Agreed. UT 99 rewritten with the U3 engine, Quake2, Carmageddon, System Shock.....The list goes on and on. The sales would be there, and the games themselves would be far better than the crap they spew out today. But this just makes too much sense. So that means it will probably never happen.


----------



## stinger608 (Apr 4, 2011)

kbozz71 said:


> Agreed. UT 99 rewritten with the U3 engine, Quake2, Carmageddon, System Shock.....The list goes on and on. The sales would be there, and the games themselves would be far better than the crap they spew out today. But this just makes too much sense. So that means it will probably never happen.



Yep your probably correct Kbozz! I would imagine the only way such a thing would happen, would be for a team of people to get with the companies and talk them into allowing the team to remake the title using the current technology.


----------



## qubit (Apr 4, 2011)

kbozz71 said:


> Agreed. UT 99 rewritten with the U3 engine, Quake2, Carmageddon, System Shock.....The list goes on and on. The sales would be there, and the games themselves would be far better than the crap they spew out today. But this just makes too much sense. So that means it will probably never happen.





stinger608 said:


> Yep your probably correct Kbozz! I would imagine the only way such a thing would happen, would be for a team of people to get with the companies and talk them into allowing the team to remake the title using the current technology.

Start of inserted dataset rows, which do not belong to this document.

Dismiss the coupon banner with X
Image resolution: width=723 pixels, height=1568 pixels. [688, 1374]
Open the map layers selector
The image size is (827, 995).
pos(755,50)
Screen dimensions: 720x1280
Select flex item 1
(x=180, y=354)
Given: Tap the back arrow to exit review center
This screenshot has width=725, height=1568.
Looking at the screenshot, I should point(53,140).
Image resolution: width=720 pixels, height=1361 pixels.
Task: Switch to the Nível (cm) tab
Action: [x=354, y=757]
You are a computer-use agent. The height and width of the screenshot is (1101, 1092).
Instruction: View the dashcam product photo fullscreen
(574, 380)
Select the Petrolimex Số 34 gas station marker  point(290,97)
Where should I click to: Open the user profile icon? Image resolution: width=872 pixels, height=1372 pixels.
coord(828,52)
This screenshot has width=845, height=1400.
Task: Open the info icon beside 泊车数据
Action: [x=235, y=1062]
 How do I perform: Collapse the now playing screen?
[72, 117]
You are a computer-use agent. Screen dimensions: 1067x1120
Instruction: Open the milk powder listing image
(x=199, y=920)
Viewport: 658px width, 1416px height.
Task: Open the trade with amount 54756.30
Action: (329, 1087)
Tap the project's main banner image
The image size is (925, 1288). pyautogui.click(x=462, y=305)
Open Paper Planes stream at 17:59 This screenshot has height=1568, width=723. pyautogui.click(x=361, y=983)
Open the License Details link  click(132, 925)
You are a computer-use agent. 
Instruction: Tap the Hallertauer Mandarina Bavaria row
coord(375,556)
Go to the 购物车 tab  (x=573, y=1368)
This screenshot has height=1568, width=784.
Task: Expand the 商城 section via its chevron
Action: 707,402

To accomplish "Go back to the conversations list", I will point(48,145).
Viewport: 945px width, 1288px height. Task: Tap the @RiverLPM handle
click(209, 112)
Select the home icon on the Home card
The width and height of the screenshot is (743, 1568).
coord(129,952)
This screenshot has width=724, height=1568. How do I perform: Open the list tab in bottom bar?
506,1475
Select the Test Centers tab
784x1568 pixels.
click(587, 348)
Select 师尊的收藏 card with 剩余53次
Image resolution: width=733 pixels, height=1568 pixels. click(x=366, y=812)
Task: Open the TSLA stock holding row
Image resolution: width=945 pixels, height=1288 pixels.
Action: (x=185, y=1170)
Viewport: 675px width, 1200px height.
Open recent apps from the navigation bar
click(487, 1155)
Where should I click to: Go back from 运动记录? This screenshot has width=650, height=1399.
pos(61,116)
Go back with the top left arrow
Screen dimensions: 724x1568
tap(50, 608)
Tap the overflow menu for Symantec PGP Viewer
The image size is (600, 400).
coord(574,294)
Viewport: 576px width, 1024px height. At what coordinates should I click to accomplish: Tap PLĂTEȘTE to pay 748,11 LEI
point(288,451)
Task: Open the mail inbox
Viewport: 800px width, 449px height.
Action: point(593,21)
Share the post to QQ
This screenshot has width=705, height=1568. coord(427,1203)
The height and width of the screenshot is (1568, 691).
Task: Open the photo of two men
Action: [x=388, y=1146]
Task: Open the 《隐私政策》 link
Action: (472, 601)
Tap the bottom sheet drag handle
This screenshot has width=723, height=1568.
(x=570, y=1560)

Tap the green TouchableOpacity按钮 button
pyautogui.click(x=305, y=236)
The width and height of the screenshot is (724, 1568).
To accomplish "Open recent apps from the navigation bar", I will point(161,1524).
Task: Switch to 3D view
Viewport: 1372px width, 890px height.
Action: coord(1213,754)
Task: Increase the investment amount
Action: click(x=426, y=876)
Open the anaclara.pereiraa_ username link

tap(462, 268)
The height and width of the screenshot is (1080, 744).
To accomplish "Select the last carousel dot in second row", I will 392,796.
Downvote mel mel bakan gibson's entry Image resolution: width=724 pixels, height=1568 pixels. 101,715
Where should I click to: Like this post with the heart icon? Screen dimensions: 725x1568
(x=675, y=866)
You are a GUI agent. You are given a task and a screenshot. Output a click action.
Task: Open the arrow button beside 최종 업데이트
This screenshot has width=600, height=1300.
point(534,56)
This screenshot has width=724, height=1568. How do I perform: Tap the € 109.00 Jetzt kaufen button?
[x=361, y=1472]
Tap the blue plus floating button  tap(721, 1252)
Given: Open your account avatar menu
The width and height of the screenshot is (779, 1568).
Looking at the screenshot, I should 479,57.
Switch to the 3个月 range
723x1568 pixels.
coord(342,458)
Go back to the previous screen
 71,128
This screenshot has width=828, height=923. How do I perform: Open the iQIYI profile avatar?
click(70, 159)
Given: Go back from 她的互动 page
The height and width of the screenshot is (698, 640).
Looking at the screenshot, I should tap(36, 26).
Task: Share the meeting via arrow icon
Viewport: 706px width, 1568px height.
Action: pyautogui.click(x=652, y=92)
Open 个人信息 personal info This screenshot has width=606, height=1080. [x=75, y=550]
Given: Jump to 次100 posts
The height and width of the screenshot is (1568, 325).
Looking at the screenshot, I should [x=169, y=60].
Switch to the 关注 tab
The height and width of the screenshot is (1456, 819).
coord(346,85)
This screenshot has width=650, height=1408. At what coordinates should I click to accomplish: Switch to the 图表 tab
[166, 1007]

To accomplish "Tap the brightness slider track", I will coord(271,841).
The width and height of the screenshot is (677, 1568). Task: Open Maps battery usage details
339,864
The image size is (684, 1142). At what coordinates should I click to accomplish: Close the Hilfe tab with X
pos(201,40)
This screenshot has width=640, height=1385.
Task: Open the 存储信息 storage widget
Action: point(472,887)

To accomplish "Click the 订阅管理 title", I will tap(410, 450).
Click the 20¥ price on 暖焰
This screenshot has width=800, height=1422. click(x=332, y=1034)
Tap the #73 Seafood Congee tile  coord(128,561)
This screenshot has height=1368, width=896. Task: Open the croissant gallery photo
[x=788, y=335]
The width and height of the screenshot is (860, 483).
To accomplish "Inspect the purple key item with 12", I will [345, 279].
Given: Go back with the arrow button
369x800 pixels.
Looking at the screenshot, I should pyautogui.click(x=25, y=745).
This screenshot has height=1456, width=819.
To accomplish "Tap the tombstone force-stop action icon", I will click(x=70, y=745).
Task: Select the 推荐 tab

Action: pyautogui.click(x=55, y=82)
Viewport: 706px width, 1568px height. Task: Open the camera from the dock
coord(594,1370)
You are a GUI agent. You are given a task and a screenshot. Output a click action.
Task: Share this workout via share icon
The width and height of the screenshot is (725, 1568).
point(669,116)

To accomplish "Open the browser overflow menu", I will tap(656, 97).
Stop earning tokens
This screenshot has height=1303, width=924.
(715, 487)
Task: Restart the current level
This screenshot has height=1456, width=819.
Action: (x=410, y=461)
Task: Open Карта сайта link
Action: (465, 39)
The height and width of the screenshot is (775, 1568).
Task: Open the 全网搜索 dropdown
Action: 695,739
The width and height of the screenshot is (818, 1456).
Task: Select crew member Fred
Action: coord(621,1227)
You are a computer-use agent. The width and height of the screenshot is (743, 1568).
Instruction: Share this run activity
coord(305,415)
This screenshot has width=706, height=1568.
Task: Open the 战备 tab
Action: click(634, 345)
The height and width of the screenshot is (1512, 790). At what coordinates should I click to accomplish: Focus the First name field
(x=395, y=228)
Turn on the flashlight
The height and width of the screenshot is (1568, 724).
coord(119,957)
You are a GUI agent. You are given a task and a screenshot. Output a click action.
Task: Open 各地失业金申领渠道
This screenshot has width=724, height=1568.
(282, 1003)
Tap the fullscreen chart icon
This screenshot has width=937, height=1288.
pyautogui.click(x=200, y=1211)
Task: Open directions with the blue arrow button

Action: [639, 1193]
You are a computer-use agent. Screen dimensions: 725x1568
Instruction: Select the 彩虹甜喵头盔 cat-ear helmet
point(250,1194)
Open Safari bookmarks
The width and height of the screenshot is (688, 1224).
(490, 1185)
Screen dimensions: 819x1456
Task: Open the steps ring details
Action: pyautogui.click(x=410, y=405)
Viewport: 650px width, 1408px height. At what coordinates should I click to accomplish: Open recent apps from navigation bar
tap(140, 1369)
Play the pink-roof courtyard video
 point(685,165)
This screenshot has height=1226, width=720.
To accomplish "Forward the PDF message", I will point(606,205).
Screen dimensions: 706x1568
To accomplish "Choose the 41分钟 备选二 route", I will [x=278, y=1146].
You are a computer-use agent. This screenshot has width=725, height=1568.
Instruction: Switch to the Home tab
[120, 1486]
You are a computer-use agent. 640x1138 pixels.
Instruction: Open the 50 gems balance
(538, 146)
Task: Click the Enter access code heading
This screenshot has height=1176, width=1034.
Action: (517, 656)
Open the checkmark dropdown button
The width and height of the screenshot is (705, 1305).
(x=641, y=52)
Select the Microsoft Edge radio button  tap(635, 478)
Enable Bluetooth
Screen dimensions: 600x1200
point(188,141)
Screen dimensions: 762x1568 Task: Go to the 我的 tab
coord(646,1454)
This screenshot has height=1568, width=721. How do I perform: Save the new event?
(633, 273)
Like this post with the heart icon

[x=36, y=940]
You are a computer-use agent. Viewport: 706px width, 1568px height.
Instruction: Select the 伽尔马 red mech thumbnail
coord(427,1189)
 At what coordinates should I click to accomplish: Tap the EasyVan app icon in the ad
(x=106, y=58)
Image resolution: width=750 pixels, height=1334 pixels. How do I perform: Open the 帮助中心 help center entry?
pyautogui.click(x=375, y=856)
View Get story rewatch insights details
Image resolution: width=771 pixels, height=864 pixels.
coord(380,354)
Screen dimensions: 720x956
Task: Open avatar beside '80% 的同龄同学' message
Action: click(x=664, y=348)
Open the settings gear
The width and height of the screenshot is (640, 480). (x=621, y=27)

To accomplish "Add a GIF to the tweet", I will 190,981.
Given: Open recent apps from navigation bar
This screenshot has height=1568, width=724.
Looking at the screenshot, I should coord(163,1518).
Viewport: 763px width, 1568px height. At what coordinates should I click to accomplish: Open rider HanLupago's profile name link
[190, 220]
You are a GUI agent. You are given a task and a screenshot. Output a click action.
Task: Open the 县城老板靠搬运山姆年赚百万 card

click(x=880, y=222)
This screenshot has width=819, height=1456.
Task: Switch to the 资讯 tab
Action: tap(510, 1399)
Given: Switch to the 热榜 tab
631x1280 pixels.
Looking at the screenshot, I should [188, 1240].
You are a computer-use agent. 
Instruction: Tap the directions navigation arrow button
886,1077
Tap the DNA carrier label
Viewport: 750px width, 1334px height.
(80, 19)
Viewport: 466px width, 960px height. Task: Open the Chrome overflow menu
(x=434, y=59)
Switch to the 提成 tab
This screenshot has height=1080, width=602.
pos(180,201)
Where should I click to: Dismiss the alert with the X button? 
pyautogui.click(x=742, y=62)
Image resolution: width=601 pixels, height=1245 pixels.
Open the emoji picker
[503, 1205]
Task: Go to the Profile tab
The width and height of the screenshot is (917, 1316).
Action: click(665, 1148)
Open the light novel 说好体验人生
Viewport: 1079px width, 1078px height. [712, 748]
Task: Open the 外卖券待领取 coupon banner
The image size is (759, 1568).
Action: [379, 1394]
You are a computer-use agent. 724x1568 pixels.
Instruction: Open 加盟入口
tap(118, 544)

+1 I'd love my old games to be made with modern engines. The two classics I played a lot are UT99 and Half-Life (the source remake doesn't count, because the game runs just the same and doesn't look any different).


----------



## Wrigleyvillain (Apr 4, 2011)

Well, for one, there's Morroblivion.


----------



## stinger608 (Apr 4, 2011)

Wrigleyvillain said:


> Well, for one, there's Morroblivion.



Yea forgot all about that mod!!! Good one Wrigley!


----------



## boise49ers (Apr 4, 2011)

overclocking101 said:


> DAMN thats what I thought



Yeah I have a ton I don't play either. Wish they would 
credit you for them and give some sort of discount on purchases.


----------



## Black Panther (Apr 4, 2011)

Wrigleyvillain said:


> Well, for one, there's Morroblivion.



Is that a mod for Oblivion or for Morrowind? I mean which game should you have installed?


----------



## stinger608 (Apr 4, 2011)

Black Panther said:


> Is that a mod for Oblivion or for Morrowind? I mean which game should you have installed?



You have to have Morrowind and the two expansions installed. If you do not have it, one can get it on Steam. I just don't know if the mod would work if the game and expansions are installed through Steam.


----------



## Wrigleyvillain (Apr 4, 2011)

Black Panther said:


> Is that a mod for Oblivion or for Morrowind? I mean which game should you have installed?



Really? You can't tell? It is for Oblivion. There are have been TONS of graphical updates for Morrowind over the years that have done some pretty incredible things but it still can't beat playing the game in the (probably souped-up) Oblivion engine. Moreover, this means no more awful Morrowind combat mechanics etc!



> First, you must own Oblivion, including the Shivering Isles expansion. You must also own Morrowind with the Tribunal and Bloodmoon expansions. You can buy Oblivion Game of the Year Edition and Morrowind Game of the Year Edition for about $10-20 each on Amazon.com


----------



## stinger608 (Apr 5, 2011)

Hey Wrigley, I didn't see anything about needing Oblivion. I thought one just had to have Morrowind and the expansions.


----------



## H82LUZ73 (Apr 5, 2011)

I would really LOVE it,if  Activision would remake InterState76 on a lets say Cry engine mmmmmm Oh i would buy it in a heartbeat.


----------